→ REQUIRED WORK
Skip pictures in the listing below; copy exactly the lines from the one with "[pl_min_PP-House-Of-Tones-White-STR] (214, 1565)" through the one with "[Ir a Rss de Alerta] (416, 2424)", inclusive.

→ SOURCE INFORMATION
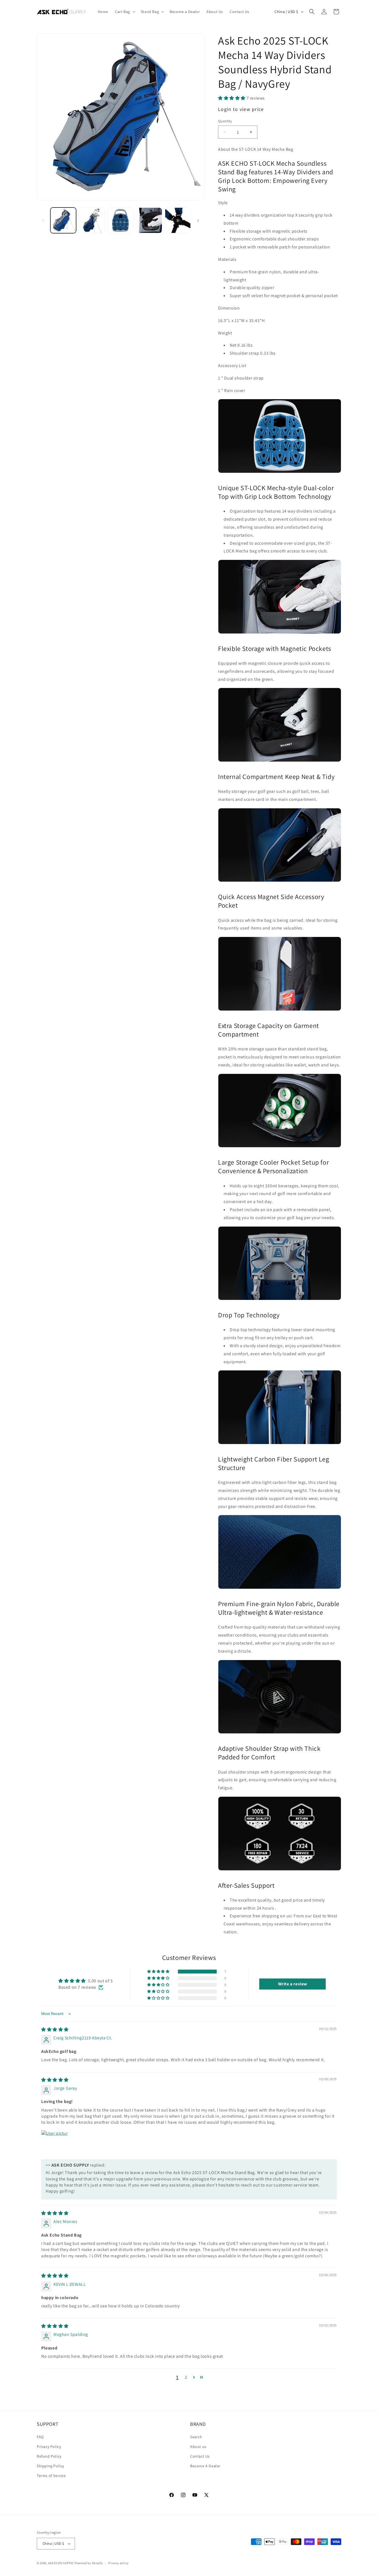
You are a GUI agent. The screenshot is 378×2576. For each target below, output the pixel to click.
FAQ (40, 2436)
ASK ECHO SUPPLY (61, 2563)
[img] (55, 2029)
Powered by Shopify (88, 2563)
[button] (125, 11)
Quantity (225, 121)
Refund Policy (49, 2456)
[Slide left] (43, 220)
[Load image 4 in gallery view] (149, 220)
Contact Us (200, 2456)
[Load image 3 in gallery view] (120, 220)
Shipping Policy (50, 2465)
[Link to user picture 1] (54, 2143)
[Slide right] (198, 220)
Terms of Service (51, 2475)
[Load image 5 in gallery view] (178, 220)
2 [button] (186, 2377)
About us (198, 2446)
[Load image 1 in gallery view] (63, 220)
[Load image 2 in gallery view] (92, 220)
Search (196, 2436)
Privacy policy (118, 2563)
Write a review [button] (292, 1984)
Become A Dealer (205, 2465)
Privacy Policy (49, 2446)
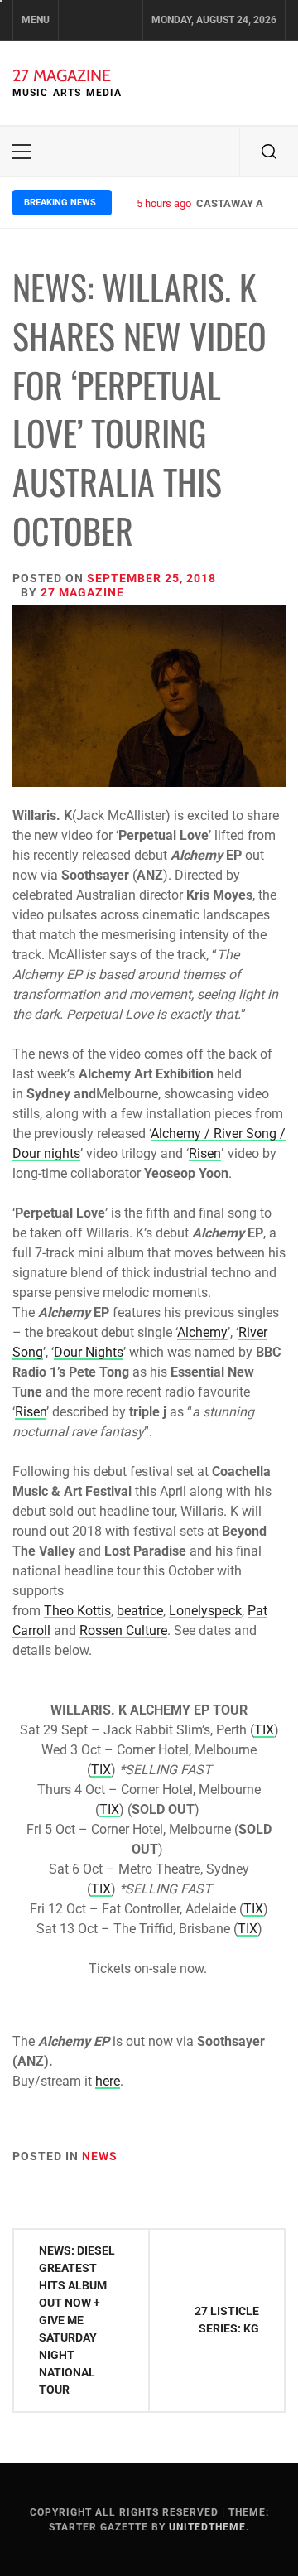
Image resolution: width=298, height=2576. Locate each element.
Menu (36, 20)
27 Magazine (61, 75)
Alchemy (202, 1332)
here (107, 2081)
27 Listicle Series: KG (227, 2319)
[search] (269, 151)
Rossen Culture (123, 1630)
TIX (264, 1730)
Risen (205, 1153)
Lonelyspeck (205, 1610)
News (100, 2156)
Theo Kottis (77, 1610)
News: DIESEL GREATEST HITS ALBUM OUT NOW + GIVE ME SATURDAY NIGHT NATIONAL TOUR (77, 2320)
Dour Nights (88, 1352)
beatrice (140, 1610)
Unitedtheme (207, 2527)
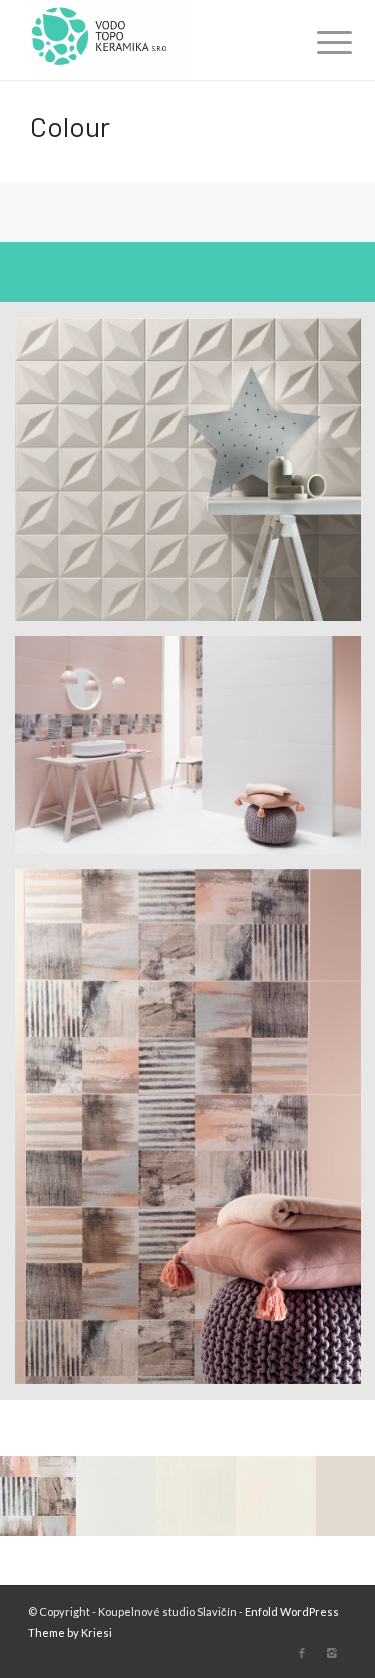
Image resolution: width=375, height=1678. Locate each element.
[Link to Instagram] (332, 1653)
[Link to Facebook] (302, 1653)
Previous (45, 1493)
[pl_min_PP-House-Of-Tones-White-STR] (214, 1565)
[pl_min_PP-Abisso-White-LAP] (134, 1565)
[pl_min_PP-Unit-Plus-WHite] (294, 1565)
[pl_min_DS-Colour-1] (54, 1565)
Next (330, 1493)
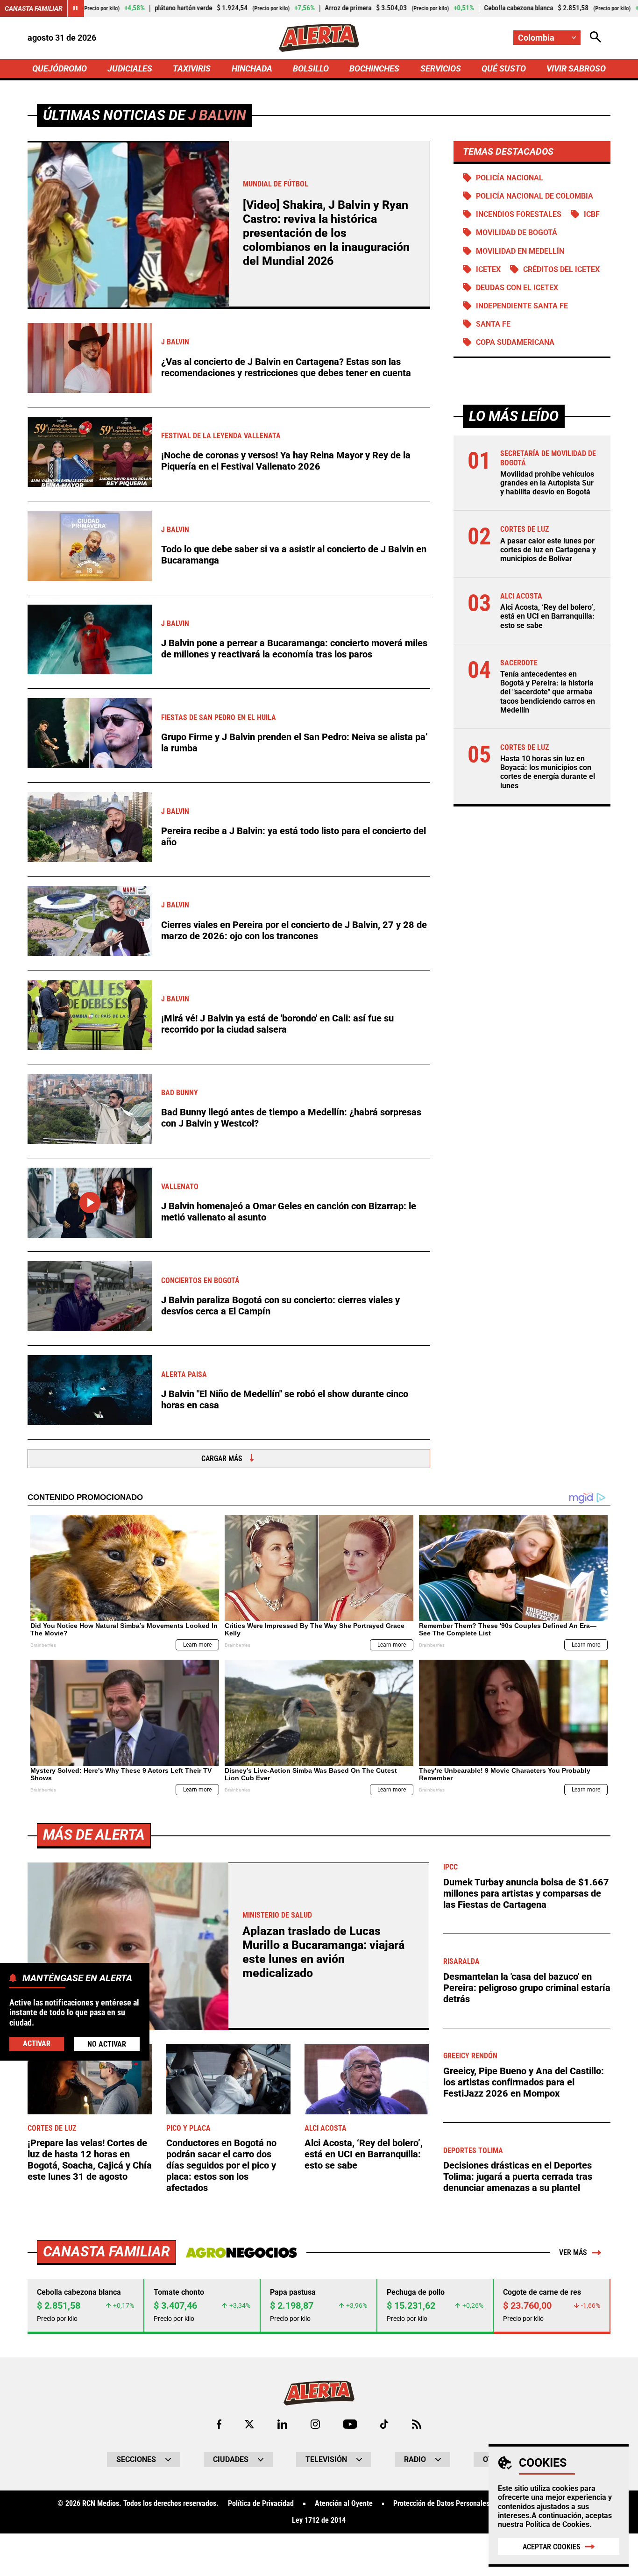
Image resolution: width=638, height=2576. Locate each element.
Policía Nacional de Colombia (534, 196)
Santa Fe (493, 324)
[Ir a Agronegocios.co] (241, 2252)
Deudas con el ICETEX (517, 287)
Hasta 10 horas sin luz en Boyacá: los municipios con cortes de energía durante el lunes (547, 772)
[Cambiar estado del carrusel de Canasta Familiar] (75, 8)
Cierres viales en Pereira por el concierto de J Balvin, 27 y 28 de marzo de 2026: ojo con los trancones (294, 930)
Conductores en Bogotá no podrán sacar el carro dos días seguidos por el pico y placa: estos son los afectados (221, 2165)
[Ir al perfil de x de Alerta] (249, 2424)
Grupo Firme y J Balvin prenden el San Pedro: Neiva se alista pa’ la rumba (294, 742)
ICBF (592, 214)
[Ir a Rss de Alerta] (416, 2424)
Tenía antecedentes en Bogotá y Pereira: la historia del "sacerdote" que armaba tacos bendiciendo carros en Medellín (547, 692)
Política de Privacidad (261, 2503)
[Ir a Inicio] (319, 38)
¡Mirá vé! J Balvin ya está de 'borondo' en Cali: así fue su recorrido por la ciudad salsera (277, 1024)
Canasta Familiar (34, 8)
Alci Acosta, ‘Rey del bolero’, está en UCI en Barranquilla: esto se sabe (547, 616)
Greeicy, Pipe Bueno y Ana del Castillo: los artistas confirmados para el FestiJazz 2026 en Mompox (523, 2082)
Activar (36, 2043)
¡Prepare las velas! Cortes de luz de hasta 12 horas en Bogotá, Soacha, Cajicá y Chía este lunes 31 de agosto (90, 2159)
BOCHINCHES (374, 68)
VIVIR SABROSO (576, 68)
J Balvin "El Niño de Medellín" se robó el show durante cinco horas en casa (284, 1399)
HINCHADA (252, 68)
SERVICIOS (440, 68)
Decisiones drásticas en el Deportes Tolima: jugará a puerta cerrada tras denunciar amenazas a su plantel (517, 2176)
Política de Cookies (557, 2524)
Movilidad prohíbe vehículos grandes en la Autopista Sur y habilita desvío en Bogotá (547, 483)
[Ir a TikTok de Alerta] (384, 2424)
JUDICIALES (129, 68)
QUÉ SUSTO (504, 68)
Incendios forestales (518, 214)
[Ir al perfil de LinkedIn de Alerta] (282, 2424)
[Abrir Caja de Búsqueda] (595, 37)
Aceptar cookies (552, 2546)
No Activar (106, 2044)
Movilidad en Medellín (520, 251)
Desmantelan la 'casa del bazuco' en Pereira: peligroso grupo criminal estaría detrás (526, 1988)
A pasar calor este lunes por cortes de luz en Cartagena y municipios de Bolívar (548, 549)
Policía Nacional (509, 177)
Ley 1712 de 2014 (319, 2520)
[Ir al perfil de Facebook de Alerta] (219, 2424)
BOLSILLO (311, 68)
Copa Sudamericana (515, 342)
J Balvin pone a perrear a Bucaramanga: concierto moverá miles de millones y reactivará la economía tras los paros (294, 648)
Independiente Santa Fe (522, 305)
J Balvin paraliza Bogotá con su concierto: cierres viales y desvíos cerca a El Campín (280, 1305)
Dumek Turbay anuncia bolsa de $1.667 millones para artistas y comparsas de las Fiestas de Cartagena (526, 1893)
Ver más (573, 2252)
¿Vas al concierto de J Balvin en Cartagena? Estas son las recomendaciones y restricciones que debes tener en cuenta (286, 367)
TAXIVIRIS (192, 68)
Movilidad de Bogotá (516, 232)
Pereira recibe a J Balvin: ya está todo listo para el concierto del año (293, 836)
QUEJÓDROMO (59, 68)
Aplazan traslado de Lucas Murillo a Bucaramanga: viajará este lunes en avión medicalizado (323, 1952)
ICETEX (488, 269)
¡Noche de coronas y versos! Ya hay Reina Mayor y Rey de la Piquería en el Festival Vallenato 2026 (286, 461)
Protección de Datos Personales (441, 2503)
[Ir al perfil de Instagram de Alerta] (315, 2424)
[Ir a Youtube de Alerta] (350, 2424)
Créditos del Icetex (561, 269)
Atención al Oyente (344, 2503)
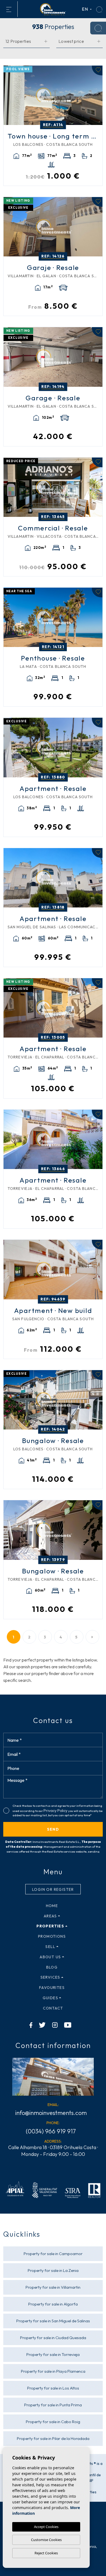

→ SOLUTION TO THE PROBLEM
[pl_min_PP-House-Of-Tones-White-STR] (214, 1565)
[pl_min_PP-Abisso-White-LAP] (134, 1565)
[pl_min_PP-Unit-Plus-WHite] (294, 1565)
[pl_min_DS-Colour-1] (54, 1565)
Next (330, 1493)
Image resolution: width=638, height=2576. Locate each element.
Policía Nacional de Colombia (534, 196)
Santa Fe (493, 324)
[Ir a Agronegocios.co] (241, 2252)
Deudas con el ICETEX (517, 287)
Hasta 10 horas sin luz en Boyacá: los municipios con cortes de energía durante el lunes (547, 772)
[Cambiar estado del carrusel de Canasta Familiar] (75, 8)
Cierres viales en Pereira por el concierto de J Balvin, 27 y 28 de marzo de 2026: ojo con los trancones (294, 930)
Conductores en Bogotá no podrán sacar el carro dos días seguidos por el pico y placa: estos son los afectados (221, 2165)
[Ir al perfil de x de Alerta] (249, 2424)
Grupo Firme y J Balvin prenden el San Pedro: Neiva se alista pa’ la rumba (294, 742)
ICBF (592, 214)
[Ir a Rss de Alerta] (416, 2424)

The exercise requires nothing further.